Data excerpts
>>

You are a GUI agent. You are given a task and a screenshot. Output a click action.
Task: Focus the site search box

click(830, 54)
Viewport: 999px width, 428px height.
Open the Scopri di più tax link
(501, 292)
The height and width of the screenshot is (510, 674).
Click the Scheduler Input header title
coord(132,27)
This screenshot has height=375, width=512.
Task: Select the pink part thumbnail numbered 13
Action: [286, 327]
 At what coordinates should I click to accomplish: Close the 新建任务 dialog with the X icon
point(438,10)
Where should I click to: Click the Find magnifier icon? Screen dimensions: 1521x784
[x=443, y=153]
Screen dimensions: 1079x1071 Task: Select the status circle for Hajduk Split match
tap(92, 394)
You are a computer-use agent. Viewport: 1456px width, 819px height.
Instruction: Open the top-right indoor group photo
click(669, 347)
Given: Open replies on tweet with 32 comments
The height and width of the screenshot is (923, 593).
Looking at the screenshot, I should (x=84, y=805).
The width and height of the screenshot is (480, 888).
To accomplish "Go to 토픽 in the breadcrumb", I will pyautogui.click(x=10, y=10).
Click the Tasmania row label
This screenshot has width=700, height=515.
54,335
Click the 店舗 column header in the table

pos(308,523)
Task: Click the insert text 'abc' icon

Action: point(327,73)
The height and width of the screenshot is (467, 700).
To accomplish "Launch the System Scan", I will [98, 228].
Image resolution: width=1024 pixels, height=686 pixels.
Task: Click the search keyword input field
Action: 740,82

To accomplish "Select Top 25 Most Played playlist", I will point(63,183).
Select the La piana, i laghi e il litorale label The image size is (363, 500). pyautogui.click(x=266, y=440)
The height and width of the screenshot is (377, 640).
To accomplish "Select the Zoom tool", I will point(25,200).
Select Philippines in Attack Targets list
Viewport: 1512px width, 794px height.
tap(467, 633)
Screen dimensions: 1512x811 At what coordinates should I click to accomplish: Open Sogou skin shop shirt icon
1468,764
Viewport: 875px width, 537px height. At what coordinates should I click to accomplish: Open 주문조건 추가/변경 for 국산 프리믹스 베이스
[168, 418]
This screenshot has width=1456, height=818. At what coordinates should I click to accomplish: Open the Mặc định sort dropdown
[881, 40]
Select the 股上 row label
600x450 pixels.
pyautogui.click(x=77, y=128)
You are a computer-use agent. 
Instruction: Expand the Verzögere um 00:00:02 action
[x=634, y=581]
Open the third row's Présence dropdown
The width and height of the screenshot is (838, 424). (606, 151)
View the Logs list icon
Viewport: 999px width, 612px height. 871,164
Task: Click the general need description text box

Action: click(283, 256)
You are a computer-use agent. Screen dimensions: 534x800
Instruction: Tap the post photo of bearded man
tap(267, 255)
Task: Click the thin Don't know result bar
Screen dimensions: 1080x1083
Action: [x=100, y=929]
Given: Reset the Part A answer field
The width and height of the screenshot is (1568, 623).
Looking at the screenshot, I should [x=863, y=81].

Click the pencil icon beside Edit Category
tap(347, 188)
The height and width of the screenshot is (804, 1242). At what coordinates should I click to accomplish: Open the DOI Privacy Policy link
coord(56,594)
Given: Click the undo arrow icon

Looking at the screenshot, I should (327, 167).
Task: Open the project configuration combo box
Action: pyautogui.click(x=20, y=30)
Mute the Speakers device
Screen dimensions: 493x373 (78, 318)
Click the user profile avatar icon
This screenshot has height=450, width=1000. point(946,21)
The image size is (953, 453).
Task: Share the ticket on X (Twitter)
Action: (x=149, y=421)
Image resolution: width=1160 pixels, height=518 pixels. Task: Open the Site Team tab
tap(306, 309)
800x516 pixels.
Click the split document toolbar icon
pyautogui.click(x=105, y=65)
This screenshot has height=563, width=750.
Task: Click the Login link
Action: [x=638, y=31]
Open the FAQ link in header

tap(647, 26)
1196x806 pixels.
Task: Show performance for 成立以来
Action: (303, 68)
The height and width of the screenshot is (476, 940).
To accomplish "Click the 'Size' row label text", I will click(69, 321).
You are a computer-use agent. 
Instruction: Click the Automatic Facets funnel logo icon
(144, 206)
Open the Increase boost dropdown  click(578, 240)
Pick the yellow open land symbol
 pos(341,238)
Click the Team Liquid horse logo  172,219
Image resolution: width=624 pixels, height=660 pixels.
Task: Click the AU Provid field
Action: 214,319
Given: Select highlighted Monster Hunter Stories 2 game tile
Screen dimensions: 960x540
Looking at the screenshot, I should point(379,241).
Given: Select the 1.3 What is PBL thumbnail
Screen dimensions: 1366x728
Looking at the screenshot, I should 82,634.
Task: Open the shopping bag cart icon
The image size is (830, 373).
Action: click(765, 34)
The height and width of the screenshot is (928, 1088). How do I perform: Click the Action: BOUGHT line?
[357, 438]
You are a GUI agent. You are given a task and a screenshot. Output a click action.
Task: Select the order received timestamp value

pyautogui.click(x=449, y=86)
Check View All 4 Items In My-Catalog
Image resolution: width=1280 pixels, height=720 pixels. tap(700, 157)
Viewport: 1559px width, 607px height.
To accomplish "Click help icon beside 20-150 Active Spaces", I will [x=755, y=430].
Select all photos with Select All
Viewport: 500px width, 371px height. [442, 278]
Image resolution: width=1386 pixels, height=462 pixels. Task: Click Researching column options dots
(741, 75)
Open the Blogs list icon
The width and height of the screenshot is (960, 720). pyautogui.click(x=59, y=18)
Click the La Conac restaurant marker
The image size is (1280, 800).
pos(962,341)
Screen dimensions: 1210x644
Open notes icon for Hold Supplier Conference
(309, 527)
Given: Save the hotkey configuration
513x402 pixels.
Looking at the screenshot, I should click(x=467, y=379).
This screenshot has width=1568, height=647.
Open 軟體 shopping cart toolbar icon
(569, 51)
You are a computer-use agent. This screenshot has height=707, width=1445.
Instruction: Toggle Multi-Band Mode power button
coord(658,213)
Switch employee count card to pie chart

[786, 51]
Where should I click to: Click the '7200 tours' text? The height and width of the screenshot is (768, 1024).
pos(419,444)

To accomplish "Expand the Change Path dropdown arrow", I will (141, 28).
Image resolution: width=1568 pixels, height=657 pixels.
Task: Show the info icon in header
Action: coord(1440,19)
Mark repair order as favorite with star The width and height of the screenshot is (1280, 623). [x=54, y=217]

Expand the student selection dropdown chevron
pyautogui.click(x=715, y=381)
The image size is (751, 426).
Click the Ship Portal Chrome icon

<<

> _What this task involves_
Set down, exactly and only, the lines running from the one holding "Expand the student selection dropdown chevron" through the end of the records above, both ends included.

> _Solution to the exercise_
Expand the student selection dropdown chevron
pyautogui.click(x=715, y=381)
The image size is (751, 426).
Click the Ship Portal Chrome icon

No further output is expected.